论文标题
伪单酮操作员理论,用于可变指数空间中的不稳定问题
Pseudo-monotone operator theory for unsteady problems in variable exponent spaces
论文作者
论文摘要
我们通过高级伪单调方法证明了抛物线偏微分方程的抽象存在结果,其$ \ log $-Hölder连续可变指数非线性仅由梯度的对称部分控制。为此,我们介绍了Bochner伪单调性和Bochner的强制性,这是对可变指数空间中伪单调性和对不稳定问题的概念的适当扩展。在这种情况下,我们采用了所谓的Hirano-Landes方法,这使我们能够为这些新概念提供一般且易于证实的条件。此外,我们证明仅涉及梯度的对称部分的必需抛物面嵌入和紧凑性结果。

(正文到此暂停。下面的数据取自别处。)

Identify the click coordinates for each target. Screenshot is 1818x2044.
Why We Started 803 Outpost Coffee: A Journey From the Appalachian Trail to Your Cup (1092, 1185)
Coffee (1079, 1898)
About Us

We prove by means of advanced pseudo-monotonicity methods an abstract existence result for parabolic partial differential equations with $\log$-Hölder continuous variable exponent nonlinearity governed by the symmetric part of a gradient only. To this end, we introduce the notions Bochner pseudo-monotonicity and Bochner coercivity, which are appropriate extensions of the concepts of pseudo-monotonicity and coercivity to unsteady problems in variable exponent spaces. In this context, we apply the so-called Hirano-Landes approach, which enables us to give general and easily verifiable conditions for these new notions. Moreover, we prove essential parabolic embedding and compactness results involving only the symmetric part of the gradient.